I. Extracting op-code segments for disassembled binaries and saving the results in a text file.

II. Passing generated text files to Rapid Miner data mining software for further processing.

III. Tokenizing the op-codes.

IV. Generating op-code n-grams.

V. Calculating op-code n-grams TF-IDF (term frequency-inverse document frequency), op-code n-gram frequencies and op-code n-grams binary occurrence matrix.

VI. Training and testing various classifiers with feature sets generated in the previous step.

Our experiment shows the op-code 2-grams TF-IDF values are better inputs for the classifiers. Typically, the TF-IDF weight is composed of two terms [23]: the first computes the normalized Term Frequency (TF), also known as the number of times a word appears in a document, divided by the total number of words in that document; the second term is the Inverse Document Frequency (IDF), computed as the logarithm of the number of the documents in the corpus divided by the number of documents where the specific term appears. We have calculated TF-IDF for op-codes as following:

TF(t) = (Number of times Opcode "t" appears in a asm file)/(Total Number of opcode "t" in the asm file)

IDF(t) = [log.sub.g](Total Number of Binaries)/(Number of binaries with opcode t in them)

Using TF-IDF values, the Naive Bayes classifier (which is a family of a simple probabilistic classifier based on applying the Bayes theorem with strong (naive) independence assumptions between the features) yielded the best accuracy, and the k-Nearest Neighbors (K-NN) classifier [24] was the second best. K-NN is a non-parametric method used for classification. For this algorithm, the input involves the k closest training examples in the feature space. The output is a class membership. An object is classified by a majority vote of its neighbors, with the object being assigned to the class most common among its k nearest neighbors [25]. In the experiment I set K=3, and I used Cosine Similarity as distance measurement. I examined several other classifiers such as different Decision Tree algorithms and SVM, but they could not produce better results.

Table 5 summarizes the Naive Bays classifier results (more detailed results including the confusion matrix is available in Appendix C).

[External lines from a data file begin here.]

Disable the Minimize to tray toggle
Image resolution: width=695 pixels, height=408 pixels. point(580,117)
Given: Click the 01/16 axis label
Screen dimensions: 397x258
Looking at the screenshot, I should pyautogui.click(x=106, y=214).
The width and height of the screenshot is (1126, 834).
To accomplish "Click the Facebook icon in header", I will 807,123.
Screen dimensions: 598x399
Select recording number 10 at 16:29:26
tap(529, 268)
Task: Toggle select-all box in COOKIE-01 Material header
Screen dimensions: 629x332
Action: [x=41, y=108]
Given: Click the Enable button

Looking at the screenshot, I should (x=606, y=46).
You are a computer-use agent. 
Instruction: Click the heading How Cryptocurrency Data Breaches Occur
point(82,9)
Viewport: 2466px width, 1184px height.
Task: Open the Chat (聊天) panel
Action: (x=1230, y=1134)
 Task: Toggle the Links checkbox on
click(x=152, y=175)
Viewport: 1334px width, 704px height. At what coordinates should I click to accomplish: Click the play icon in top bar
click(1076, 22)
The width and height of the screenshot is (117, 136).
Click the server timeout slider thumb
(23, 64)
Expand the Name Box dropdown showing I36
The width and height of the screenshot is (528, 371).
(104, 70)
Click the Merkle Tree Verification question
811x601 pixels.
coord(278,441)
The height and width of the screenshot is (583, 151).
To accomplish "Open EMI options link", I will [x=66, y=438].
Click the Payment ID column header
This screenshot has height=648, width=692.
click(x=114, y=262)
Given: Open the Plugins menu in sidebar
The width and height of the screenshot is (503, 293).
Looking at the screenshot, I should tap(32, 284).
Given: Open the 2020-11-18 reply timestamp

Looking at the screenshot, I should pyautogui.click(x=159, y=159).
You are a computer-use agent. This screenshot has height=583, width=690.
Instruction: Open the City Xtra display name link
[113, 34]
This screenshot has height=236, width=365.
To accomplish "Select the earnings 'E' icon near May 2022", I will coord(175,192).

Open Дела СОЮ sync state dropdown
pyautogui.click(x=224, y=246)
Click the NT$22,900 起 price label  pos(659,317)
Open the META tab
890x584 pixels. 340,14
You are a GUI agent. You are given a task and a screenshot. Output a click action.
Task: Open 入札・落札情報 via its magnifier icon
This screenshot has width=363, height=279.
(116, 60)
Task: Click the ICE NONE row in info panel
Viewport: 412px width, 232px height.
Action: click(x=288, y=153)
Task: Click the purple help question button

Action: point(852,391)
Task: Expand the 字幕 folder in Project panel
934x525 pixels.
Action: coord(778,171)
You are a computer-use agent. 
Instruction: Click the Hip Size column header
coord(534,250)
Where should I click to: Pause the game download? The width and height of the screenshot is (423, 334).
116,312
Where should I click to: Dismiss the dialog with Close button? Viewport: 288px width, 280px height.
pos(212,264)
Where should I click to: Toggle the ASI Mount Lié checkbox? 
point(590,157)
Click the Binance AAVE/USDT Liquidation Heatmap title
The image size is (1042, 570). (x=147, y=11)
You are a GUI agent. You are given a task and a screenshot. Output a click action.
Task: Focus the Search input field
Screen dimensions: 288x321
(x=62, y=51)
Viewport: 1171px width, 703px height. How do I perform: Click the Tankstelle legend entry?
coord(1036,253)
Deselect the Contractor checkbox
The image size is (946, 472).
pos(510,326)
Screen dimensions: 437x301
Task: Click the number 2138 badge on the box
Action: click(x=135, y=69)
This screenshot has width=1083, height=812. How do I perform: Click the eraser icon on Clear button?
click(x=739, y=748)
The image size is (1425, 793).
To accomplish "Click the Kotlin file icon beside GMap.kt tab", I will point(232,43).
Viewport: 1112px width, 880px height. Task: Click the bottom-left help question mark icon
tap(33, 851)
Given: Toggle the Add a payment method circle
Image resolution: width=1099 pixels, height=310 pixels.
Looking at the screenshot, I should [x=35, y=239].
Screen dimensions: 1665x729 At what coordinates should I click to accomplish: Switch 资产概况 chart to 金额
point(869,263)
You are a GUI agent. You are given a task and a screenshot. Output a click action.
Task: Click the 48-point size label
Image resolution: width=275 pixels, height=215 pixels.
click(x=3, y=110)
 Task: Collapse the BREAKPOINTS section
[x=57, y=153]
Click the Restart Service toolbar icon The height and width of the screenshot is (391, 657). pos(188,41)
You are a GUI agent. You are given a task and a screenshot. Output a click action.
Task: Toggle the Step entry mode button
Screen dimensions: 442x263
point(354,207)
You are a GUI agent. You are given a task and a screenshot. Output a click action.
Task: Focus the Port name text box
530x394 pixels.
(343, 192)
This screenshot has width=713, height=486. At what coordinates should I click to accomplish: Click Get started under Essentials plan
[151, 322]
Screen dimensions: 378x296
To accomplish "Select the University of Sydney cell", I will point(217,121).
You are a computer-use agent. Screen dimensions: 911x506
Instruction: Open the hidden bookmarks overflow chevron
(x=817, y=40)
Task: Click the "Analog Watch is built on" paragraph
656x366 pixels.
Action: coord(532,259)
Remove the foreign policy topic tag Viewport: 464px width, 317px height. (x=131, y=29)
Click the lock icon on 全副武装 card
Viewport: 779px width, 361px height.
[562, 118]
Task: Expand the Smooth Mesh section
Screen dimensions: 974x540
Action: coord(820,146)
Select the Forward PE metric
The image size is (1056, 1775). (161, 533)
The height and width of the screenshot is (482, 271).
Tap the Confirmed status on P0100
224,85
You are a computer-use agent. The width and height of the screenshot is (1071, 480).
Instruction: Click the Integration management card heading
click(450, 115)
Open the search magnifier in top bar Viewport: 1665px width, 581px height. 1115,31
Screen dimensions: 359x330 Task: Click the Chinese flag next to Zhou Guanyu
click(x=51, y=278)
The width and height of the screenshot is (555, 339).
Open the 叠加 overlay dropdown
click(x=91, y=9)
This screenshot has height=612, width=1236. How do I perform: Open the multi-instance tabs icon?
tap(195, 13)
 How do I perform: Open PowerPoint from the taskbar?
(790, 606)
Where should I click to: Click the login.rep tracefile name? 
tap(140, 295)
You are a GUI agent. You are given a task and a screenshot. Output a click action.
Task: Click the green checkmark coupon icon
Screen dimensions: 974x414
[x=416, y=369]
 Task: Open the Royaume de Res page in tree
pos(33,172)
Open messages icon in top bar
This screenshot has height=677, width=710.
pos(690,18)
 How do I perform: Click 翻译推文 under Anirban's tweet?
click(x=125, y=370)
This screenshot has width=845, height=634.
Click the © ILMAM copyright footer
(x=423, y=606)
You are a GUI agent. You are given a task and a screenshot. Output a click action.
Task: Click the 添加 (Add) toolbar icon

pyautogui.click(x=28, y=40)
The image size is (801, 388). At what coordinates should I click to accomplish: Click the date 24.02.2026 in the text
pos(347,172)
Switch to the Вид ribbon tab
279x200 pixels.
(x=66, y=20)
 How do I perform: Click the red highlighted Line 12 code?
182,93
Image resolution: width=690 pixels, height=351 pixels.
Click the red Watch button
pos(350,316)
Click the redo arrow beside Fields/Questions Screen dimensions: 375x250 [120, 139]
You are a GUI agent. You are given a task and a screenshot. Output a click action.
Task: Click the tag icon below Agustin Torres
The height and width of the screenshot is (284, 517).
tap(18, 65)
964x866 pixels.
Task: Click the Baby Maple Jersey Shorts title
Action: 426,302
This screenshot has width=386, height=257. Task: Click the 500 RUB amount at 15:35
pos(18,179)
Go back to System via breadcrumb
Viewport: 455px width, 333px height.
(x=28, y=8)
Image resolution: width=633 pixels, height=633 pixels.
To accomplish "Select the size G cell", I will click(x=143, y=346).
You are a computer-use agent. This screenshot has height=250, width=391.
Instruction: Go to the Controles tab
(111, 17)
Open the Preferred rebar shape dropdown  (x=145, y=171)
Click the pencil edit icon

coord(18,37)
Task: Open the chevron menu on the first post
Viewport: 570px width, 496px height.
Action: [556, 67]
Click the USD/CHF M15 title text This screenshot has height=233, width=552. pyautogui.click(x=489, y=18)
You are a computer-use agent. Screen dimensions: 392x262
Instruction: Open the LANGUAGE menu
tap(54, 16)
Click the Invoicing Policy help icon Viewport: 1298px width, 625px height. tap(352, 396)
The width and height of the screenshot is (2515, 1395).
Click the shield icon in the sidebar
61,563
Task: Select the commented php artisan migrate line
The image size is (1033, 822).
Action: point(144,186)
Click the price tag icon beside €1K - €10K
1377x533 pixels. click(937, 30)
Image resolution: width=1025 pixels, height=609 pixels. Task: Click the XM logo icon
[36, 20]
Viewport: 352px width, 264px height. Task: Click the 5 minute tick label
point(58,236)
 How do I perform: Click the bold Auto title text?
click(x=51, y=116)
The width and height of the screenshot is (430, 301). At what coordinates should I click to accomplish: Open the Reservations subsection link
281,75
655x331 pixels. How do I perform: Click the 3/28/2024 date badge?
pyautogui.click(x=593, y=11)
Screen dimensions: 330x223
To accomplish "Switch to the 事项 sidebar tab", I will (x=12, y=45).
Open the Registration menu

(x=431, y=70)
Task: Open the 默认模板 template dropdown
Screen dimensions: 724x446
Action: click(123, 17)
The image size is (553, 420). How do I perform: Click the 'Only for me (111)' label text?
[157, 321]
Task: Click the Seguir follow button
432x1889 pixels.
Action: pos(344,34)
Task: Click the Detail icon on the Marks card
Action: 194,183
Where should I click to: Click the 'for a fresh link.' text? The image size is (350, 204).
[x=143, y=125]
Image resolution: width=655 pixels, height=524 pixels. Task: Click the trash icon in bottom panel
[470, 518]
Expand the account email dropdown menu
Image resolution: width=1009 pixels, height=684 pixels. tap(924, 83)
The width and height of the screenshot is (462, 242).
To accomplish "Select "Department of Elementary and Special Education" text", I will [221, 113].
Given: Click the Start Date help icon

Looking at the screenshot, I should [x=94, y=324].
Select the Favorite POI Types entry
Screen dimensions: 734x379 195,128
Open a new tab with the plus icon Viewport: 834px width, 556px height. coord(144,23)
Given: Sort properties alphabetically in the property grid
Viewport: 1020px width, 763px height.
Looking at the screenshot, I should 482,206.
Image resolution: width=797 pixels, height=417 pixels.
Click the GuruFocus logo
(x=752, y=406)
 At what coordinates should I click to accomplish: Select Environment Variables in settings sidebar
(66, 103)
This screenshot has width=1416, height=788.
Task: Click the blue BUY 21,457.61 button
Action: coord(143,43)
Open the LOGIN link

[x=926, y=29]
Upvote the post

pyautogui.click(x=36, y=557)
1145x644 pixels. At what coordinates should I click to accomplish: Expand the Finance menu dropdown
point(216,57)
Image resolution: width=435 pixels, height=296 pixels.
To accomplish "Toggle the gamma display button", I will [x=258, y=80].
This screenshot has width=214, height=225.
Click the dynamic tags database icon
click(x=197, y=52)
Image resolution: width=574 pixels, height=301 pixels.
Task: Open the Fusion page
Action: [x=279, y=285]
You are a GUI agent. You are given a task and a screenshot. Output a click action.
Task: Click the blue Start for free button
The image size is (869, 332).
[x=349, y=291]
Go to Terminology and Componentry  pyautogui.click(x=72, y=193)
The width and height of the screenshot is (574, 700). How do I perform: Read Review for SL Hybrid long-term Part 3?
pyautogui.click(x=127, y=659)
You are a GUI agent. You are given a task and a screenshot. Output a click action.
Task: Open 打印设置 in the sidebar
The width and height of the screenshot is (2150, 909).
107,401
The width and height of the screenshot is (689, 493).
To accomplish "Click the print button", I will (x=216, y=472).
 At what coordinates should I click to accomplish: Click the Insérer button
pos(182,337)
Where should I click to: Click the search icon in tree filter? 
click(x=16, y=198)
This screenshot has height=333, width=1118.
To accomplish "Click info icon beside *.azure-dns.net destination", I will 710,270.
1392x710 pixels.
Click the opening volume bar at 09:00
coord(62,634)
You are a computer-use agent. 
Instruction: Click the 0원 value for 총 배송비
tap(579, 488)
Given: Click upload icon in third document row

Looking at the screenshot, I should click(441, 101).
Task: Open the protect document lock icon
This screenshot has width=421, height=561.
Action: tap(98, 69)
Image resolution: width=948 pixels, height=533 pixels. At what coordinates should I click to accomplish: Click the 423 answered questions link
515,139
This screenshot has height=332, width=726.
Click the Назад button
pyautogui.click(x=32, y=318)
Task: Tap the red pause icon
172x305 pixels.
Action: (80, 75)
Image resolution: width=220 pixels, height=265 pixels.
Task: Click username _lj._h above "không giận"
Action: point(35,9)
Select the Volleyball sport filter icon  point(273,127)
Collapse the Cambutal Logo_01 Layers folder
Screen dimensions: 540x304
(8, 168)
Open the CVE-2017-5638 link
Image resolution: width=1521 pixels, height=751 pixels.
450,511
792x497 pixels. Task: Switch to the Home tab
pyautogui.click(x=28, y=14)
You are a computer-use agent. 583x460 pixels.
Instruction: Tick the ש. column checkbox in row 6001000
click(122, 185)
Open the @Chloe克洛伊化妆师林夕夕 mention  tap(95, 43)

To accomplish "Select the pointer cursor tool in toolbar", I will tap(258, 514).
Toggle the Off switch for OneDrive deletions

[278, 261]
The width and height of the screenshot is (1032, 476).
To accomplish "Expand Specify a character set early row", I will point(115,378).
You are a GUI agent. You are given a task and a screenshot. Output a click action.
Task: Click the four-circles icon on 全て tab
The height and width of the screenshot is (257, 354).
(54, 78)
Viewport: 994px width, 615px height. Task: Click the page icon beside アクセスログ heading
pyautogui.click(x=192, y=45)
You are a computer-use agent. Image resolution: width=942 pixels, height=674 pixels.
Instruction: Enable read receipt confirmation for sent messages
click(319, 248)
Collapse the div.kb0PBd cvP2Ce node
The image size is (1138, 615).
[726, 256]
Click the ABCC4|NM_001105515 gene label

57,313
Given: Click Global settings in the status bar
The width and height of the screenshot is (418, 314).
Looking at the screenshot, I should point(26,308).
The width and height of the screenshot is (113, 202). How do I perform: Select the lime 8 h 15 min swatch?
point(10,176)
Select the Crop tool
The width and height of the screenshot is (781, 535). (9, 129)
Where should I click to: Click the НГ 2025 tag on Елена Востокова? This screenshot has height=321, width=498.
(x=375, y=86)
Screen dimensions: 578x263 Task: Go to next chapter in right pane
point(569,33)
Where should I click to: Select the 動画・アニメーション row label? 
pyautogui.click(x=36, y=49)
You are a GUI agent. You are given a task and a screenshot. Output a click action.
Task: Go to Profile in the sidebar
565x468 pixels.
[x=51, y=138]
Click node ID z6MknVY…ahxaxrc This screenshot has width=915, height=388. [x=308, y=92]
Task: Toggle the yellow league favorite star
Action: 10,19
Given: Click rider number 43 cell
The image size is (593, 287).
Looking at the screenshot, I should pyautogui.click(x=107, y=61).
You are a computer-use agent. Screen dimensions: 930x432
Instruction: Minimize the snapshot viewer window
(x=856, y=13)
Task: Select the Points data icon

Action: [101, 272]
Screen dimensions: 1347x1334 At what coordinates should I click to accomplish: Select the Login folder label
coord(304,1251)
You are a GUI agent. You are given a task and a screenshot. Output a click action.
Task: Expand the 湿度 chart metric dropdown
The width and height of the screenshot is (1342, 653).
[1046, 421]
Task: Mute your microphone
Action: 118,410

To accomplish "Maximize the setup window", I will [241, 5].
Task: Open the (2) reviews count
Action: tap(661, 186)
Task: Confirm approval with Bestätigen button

4.6.3 Investigating the API function calls

An API function in Windows operating system (also known as WinAPI), is Microsoft's core set of application programming interfaces. The name Windows API collectively refers to some different platform implementations that are often referred to by their names (for instance, Win32 API). Almost all Windows programs need some API calls to run correctly.

In this research, I have utilized Cuckoo sandbox (1) which is a free and open source toolkit provided by the Cuckoo Foundation, to trace the WinAPI calls of the binaries. This kit is used to execute and analyze multiple binaries automatically, and it can collect comprehensive information including traces of win32 API calls invoked by all processes spawned by the samples that outline what the binary does while running inside an isolated virtual Windows operating system.

For this phase, I installed the Cuckoo sandbox on Ubuntu Linux as the host operating system, and I used Windows XP (with .NET libraries installed) in VirtualBox environment as the guest operating system. Figure 8, shows how Cuckoo works.

After collecting API calls and comparing them for different authors, my observations showed that there is no significant difference between API calls among authors. In other words, most of the binaries in my dataset (collected from Google Code Jam competition) called more or less same set of limited API functions typically for I/O operations, file creation and arithmetic calculations. This outcome didn't surprise me due to the nature of Google Code Jam contests.

In short, for my dataset, API function calls could not fulfill the second eligibility criteria mentioned in the previous sections and hence cannot be used for author classification purpose.

4.6.4 Examination of features derived from binaries Control Flow Graph (CFG)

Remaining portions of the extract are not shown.